EXERCISE OBJECTIVE: Pull out every line of the rows below that contains the word "height", matching its case exactly.

RECORDED DATA:
------------
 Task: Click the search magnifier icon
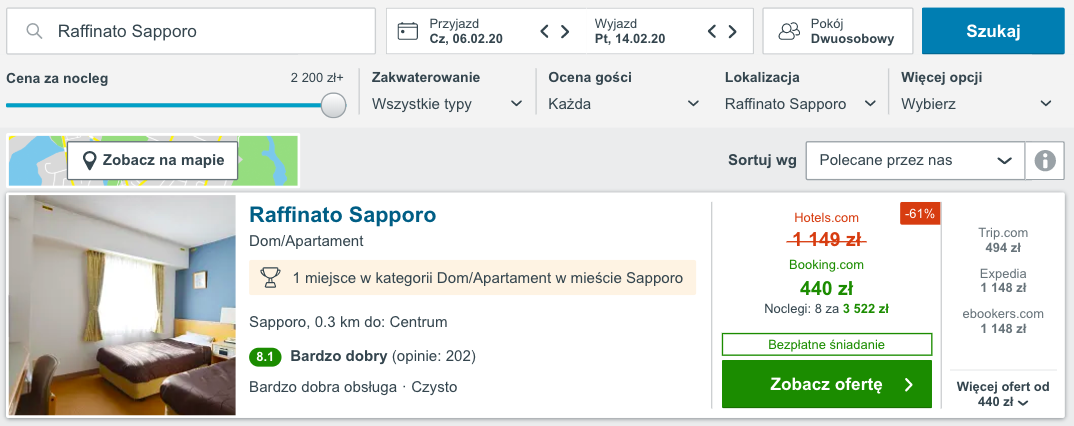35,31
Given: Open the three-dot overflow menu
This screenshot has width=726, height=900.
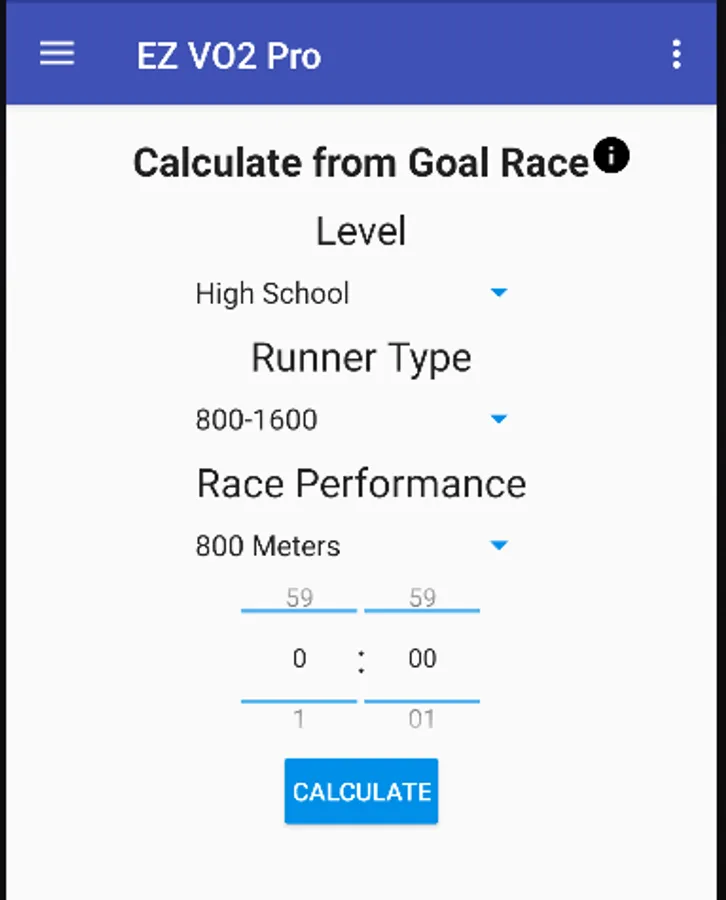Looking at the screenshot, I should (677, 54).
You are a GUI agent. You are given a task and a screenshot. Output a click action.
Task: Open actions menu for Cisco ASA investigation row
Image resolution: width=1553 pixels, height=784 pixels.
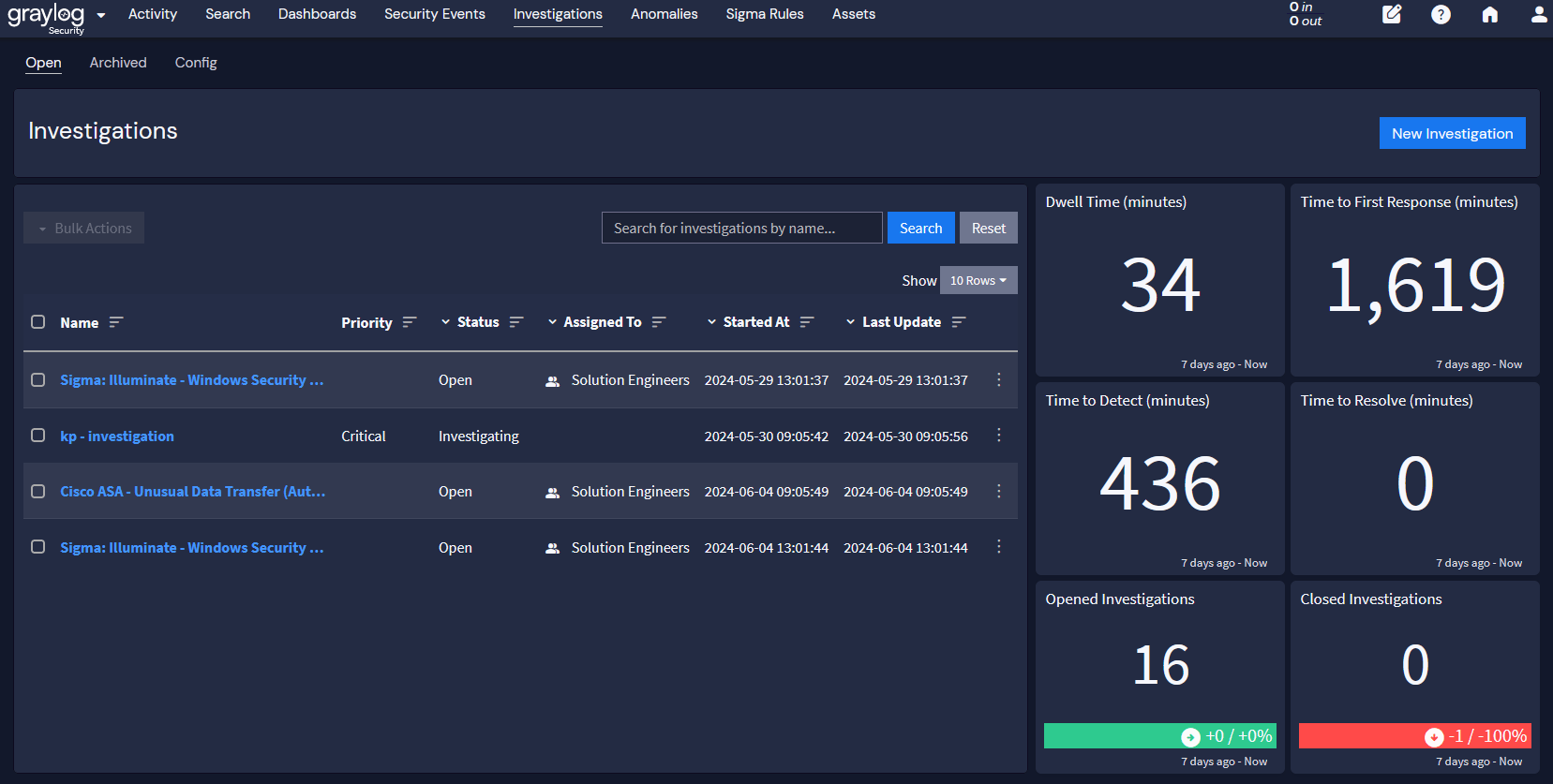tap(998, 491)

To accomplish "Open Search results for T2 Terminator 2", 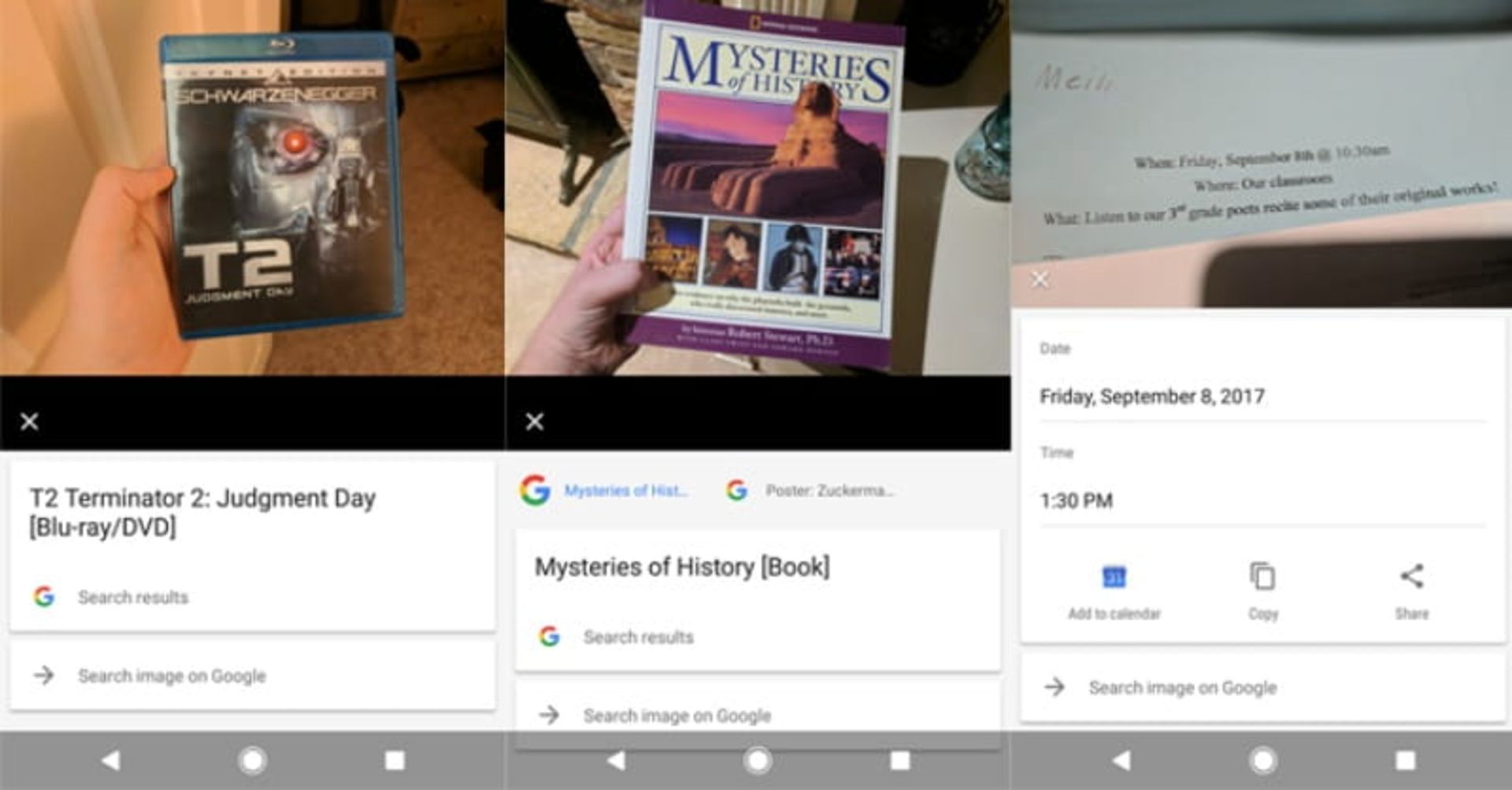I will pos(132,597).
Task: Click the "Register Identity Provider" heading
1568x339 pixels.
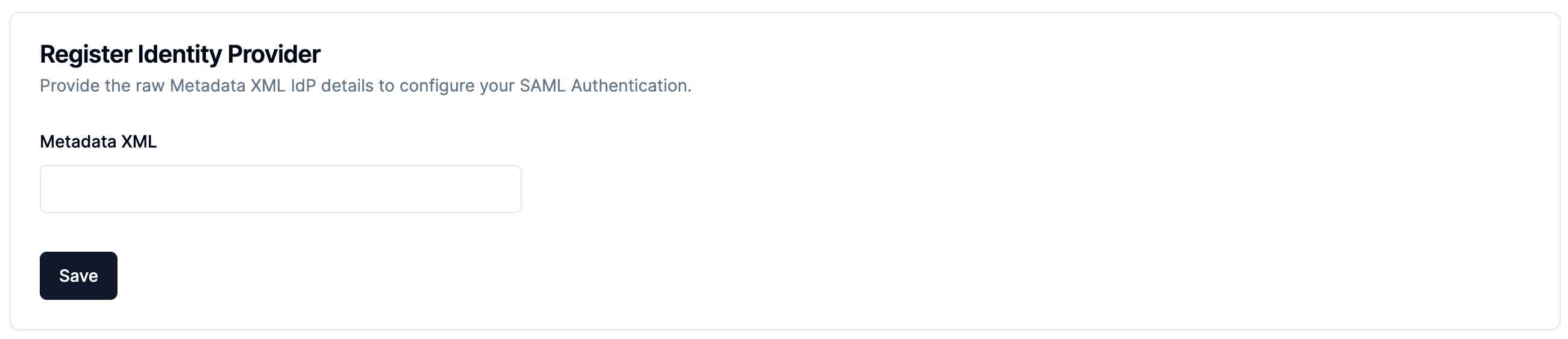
------------
TASK SOLUTION:
This screenshot has width=726, height=900.
Image resolution: width=1553 pixels, height=784 pixels.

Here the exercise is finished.